In this report it was presented two members of a family with non-syndromic high frequency sensorineural hearing loss who are homozygous for a novel pathogenic SYNE4 variant c.129-1G>T. This case report provides supportive evidence for the causative role of SYNE4 variants in hearing loss by presenting an additional family with a novel DNA variant.
Background: Hearing loss is the most common sensory deficit with many genetic and environmental underpinnings. While causative DNA variants have been identified in over 100 genes, most deafness-causing variants are rare, apart from a few exceptions. A single SYNE4 variant co-segregating with hearing loss has recently been reported in two Middle-Eastern families.
Case Report: In this report we present two members of a family with non-syndromic high frequency sensorineural hearing loss who are homozygous for a novel pathogenic SYNE4 variant c.129-1G>T.
Conclusion: This case report provides supportive evidence for the causative role of SYNE4 variants in hearing loss by presenting an additional family with a novel DNA variant.
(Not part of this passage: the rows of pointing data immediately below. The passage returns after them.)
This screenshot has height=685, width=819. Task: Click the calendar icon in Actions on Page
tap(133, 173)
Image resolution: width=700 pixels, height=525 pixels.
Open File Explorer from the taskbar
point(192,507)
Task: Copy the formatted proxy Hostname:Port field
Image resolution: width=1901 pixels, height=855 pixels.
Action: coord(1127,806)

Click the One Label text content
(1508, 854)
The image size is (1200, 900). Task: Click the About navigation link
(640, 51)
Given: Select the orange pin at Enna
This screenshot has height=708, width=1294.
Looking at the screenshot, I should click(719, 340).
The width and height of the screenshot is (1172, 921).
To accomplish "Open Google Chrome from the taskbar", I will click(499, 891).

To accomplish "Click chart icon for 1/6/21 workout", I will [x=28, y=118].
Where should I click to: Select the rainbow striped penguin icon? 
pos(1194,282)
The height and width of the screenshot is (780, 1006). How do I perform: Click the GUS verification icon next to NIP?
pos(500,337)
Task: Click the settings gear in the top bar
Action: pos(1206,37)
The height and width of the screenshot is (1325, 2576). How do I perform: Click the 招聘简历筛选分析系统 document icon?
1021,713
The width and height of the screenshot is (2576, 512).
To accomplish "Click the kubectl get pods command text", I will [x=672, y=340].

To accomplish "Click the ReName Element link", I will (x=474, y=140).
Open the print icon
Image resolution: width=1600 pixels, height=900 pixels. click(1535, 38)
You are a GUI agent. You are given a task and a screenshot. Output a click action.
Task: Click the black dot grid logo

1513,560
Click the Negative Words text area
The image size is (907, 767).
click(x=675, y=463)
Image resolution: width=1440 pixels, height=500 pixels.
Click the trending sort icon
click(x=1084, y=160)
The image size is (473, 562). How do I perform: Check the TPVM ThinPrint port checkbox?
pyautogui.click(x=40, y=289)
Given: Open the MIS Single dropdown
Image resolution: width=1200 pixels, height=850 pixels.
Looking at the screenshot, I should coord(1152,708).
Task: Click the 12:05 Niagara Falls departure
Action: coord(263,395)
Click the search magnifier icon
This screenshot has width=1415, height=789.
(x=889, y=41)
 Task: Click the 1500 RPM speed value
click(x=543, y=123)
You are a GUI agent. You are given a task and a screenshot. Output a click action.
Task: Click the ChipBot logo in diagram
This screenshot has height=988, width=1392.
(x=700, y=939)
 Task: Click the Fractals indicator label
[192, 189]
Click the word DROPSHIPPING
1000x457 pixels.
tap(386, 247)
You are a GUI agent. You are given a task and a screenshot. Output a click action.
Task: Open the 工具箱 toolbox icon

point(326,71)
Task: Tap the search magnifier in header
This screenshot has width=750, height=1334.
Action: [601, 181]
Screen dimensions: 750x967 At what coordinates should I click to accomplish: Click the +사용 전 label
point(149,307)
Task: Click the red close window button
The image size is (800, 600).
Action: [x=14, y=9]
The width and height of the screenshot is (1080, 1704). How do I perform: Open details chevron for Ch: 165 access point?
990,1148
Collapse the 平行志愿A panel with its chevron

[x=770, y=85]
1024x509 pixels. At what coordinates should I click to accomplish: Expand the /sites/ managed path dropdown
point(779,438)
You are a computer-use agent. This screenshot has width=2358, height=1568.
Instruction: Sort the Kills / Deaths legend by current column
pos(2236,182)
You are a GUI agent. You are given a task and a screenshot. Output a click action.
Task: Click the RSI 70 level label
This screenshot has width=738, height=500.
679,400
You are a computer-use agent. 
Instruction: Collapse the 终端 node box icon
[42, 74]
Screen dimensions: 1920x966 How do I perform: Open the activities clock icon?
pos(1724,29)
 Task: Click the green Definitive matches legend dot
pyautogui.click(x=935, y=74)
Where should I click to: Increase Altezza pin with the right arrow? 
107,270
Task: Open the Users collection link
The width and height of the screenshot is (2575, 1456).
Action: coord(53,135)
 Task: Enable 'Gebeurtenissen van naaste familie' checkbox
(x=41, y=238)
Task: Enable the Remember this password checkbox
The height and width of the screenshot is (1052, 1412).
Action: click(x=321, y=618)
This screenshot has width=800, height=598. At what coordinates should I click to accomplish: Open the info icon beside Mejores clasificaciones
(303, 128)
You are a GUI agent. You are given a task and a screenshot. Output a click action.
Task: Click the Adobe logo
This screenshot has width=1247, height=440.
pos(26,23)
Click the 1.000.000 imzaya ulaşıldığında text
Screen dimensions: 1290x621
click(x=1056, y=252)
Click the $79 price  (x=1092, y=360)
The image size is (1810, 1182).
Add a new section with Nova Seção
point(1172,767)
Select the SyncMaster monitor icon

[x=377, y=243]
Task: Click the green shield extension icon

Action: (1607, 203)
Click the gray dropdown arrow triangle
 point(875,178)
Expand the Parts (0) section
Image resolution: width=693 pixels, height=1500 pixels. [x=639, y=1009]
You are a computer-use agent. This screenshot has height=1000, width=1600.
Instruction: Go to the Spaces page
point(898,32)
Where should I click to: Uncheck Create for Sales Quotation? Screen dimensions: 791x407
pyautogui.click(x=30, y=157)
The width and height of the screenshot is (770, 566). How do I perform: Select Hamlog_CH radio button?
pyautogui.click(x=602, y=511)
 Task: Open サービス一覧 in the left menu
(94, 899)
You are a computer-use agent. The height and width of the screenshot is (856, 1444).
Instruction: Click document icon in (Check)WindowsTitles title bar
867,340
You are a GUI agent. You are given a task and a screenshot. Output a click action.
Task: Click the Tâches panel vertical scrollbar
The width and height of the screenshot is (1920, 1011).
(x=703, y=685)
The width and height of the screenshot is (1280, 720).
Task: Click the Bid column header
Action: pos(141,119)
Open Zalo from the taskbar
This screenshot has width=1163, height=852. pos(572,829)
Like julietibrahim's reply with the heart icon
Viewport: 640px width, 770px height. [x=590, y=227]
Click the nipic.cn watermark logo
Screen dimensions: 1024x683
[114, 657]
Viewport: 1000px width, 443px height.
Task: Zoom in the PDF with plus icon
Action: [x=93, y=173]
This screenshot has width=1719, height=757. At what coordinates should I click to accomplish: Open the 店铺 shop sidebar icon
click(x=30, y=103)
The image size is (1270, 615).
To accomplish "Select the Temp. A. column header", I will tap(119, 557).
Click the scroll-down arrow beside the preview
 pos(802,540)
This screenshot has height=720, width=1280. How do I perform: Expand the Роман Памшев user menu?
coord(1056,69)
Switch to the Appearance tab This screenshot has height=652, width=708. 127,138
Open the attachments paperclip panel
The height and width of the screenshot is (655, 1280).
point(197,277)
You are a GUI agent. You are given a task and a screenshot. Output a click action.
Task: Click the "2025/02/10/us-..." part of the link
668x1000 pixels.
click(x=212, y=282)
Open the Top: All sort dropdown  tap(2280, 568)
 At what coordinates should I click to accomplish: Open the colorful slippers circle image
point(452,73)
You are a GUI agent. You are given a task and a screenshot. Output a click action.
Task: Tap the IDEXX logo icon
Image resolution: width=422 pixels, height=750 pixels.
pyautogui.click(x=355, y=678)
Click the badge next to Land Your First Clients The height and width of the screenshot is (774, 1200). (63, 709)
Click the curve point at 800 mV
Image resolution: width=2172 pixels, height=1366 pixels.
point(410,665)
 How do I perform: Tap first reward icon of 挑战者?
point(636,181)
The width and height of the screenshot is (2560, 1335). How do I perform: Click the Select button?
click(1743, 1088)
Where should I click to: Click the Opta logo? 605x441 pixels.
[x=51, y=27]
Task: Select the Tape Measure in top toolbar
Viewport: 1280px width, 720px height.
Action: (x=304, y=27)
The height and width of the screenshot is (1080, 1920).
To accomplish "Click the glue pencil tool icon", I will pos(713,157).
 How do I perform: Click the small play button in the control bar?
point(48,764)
Hearing loss (HL) is the most frequently occurring of all congenital sensory deficits; displaying an incidence of 0.1-0.2% in the newborn population (1). While HL has many known genetic and environmental causes, genetic aetiologies predominate in the developed world (2). Genetic or hereditary HL can present as part of a larger syndrome or have a non-syndromic phenotype where HL is the only clinical symptom. Previous studies have elucidated that the genetic transmission of non-syndromic HL is autosomal recessive in 75-85% of all cases, and autosomal dominant in 15-25% of cases, with a small proportion of cases showing X-linked or mitochondrial inheritance (1-2%) (3).
More than 140 loci have been found to be associated with non-syndromic HL. There have also been over 400 HL syndromes described in the Online Mendelian Inheritance in Man database which show a distinct constellation of clinical features including HL (4,5).
Despite this large number of identified mutations, roughly half of all cases of non-syndromic congenital deafness in certain populations can be traced to a single gene: GJB2. The remaining deafness-causing mutations are rare and many are typically found in only a single, or very few families (6). The goal of this report is to identify the genetic aetiology of deafness in individuals with rare forms of non-syndromic sensorineural HL. A novel variant in a rare deafness-causing gene (SYNE4; MIM: 615535) was identified and helps to clarify the genotypic profile of this uncommon form of sensorineural HL.
The study was approved by the IRB at the University of Miami and the Ethics Committee of Ankara University. Blood samples were collected after informed consent was obtained. We evaluated a family (family 951) consisting of a brother and sister (from the same mother and father) with HL born to Turkish parents who are first cousins.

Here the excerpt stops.